--- Source records Enclosed Below ---
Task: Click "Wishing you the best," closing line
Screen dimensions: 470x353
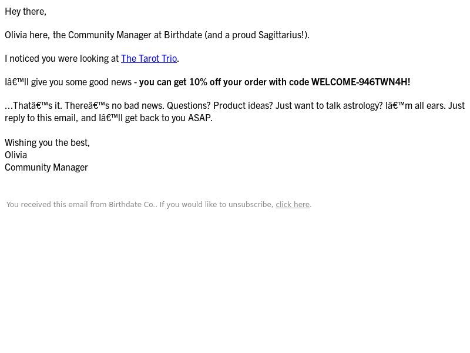Action: click(x=48, y=142)
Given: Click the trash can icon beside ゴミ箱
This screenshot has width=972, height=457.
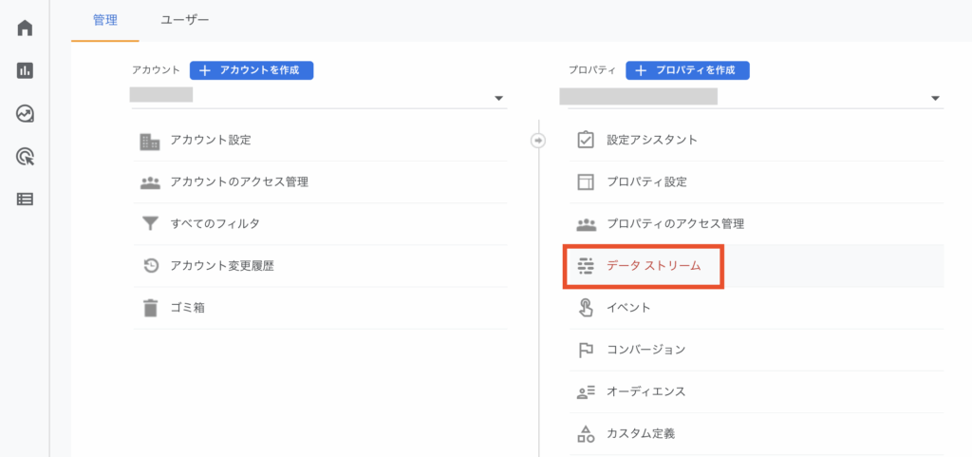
--- End of Enclosed Source records ---
- _Exercise prompt_
Only the lines from the line with "Given: Click the trash can icon beside ゴミ箱" through the final line of the material belong in the answer, copied exactly and without pictures.

- _The answer_
Given: Click the trash can icon beside ゴミ箱
This screenshot has width=972, height=457.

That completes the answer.